Diomede (libro X, vv.240-247), dovendo scegliere un compagno, chiede l’appoggio di Odisseo, così saggio e forte da potersi tirar fuori indenne dal fuoco ardente.
Accerchiato dai Teucri (libro XI vv.396-488), Odisseo ne fa strage per poi essere ferito (non mortalmente grazie all’intervento di Atena) dal nobile Soco,che perisce sotto la sua lancia. Poiché ferito, viene accerchiato nuovamente dai Troiani, ma Aiace Telamonio e Menelao vengono in suo soccorso.
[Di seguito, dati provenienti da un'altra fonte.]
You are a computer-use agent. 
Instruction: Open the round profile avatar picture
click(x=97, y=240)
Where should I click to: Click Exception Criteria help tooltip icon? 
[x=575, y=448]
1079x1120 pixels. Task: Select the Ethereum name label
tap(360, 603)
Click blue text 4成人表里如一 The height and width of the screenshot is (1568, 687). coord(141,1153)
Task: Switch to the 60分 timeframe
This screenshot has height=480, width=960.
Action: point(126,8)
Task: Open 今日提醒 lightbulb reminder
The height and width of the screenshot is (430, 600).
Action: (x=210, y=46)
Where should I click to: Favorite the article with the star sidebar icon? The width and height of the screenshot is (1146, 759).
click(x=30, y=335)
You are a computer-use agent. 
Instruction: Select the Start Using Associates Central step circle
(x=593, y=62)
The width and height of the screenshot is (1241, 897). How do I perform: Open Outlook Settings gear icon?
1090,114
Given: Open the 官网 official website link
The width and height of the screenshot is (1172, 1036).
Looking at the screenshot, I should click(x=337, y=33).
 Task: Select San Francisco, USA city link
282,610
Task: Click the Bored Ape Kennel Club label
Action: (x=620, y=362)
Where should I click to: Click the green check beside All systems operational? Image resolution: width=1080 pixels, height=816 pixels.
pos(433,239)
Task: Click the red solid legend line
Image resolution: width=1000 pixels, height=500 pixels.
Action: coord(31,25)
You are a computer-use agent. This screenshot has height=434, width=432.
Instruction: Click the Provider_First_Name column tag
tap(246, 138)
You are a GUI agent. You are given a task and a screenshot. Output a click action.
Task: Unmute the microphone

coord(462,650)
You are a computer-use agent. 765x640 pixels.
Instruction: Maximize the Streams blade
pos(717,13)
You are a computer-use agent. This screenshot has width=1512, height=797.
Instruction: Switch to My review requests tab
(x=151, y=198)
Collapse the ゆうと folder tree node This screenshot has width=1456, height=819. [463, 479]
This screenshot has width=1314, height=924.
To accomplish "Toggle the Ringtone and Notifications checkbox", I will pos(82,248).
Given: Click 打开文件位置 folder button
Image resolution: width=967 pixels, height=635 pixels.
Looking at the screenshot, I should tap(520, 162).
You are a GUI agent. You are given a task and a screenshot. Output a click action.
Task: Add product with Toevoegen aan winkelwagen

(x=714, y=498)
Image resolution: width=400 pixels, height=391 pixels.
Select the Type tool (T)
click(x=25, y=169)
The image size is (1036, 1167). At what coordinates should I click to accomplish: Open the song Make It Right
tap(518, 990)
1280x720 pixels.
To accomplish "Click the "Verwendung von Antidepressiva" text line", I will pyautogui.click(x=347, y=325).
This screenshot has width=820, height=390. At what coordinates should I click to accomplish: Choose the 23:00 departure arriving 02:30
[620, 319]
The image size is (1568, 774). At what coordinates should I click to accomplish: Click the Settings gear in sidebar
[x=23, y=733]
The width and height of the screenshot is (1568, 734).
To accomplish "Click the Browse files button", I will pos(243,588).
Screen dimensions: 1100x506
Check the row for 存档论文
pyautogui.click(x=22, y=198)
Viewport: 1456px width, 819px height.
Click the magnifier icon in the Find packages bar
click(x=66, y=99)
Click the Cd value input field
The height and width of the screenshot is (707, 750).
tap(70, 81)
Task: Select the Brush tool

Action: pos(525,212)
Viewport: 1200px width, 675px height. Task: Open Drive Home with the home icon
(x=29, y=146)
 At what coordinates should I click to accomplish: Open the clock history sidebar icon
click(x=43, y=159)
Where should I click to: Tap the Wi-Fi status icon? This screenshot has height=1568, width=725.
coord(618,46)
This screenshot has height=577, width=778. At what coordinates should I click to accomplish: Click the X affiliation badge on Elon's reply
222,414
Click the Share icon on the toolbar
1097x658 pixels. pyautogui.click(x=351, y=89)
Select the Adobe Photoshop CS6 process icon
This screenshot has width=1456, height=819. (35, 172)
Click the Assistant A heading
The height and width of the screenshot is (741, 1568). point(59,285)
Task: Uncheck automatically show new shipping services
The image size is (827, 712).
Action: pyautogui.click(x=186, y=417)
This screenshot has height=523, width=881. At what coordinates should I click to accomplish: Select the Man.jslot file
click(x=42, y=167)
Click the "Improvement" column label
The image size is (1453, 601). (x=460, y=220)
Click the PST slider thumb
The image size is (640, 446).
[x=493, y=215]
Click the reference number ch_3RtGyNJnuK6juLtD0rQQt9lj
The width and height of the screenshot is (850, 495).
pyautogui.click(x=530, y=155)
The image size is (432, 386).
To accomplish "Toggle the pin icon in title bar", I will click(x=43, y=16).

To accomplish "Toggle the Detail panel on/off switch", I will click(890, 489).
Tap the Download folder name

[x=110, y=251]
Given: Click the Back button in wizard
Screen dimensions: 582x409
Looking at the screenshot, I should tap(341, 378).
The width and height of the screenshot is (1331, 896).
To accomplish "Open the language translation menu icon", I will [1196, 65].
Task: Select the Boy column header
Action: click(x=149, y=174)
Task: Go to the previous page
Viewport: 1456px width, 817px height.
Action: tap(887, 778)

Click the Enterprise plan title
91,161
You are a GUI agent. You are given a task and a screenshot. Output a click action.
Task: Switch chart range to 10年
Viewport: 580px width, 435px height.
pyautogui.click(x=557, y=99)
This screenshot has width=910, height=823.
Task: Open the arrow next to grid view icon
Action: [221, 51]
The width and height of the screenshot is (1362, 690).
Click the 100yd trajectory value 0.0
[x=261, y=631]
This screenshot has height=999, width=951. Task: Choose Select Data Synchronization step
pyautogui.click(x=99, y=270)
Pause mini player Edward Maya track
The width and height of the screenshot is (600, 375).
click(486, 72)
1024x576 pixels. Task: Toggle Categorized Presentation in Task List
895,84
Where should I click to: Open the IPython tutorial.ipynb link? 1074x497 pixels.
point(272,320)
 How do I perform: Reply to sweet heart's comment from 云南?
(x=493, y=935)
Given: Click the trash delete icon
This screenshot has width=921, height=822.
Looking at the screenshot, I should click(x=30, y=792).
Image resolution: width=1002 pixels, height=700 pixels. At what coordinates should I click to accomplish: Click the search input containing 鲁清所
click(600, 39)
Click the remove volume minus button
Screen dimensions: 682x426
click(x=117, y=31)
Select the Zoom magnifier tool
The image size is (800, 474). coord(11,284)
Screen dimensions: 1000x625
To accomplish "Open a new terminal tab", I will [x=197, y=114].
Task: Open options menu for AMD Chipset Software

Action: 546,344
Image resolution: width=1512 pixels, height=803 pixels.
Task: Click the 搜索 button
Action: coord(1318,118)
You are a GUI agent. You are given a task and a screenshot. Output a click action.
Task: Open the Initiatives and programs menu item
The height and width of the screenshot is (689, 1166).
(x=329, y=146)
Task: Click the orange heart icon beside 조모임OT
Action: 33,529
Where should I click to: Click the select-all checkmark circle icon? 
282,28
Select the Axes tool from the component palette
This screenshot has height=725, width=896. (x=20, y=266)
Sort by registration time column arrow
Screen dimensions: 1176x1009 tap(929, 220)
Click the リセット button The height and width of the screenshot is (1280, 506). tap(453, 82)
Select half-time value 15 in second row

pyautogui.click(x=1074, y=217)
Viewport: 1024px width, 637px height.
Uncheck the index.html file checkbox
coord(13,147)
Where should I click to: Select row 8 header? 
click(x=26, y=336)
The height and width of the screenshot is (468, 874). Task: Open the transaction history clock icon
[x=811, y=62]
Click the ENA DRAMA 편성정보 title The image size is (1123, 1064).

Un altro episodio di cui è protagonista Odisseo si ha durante i giochi organizzati per la morte di Patroclo (libro XXIII, vv.700-784), nei quali egli dimostra il suo coraggio e le sua forza: durante la lotta con Aiace Telamonio, tutti e due sono molto forti e la gara finisce in parità, poiché viene interrotta da Achille; durante la gara di corsa, invece, è secondo a breve distanza dal primo, che non riesce a superare, quindi invoca Atena la quale fa in modo che il compagno Aiace cada; questi si accorge dell’ inganno perpetrato da Odisseo per ottenere la vittoria e lo denuncia in pubblico, ma tutti ridono di lui perché ripongono grande stima in Odisseo.

Per enfatizzare la sua forza e la sua astuzia gli vengono attribuiti epiteti quali “forte con l’asta, caro a Zeus, glorioso, cuore costante, divino, accorto, abilissimo, costante, ingegnoso”.

La differenza principale tra i due eroi sta nell’importanza attribuita da Omero nella narrazione: Achille infatti è onnipresente, è sempre il più forte, il più glorioso di tutti, anche se talvolta, accecato dall’ira, agisce secondo l’istinto e non secondo la ragione, mentre Odisseo è, come altri eroi, in secondo piano rispetto ad Achille, ma riveste un ruolo importante, poiché stimato da tutti i guerrieri achei, e, con la sua astuzia, riuscirà a far vincere i Greci dopo dieci anni di guerra (grazie al Cavallo di Troia) e a tornare in patria sano e salvo nonostante l’avversione di alcuni dei (in particolare Poseidone) che allungheranno il suo viaggio, facendolo durare dieci anni (come è raccontato nell’Odissea).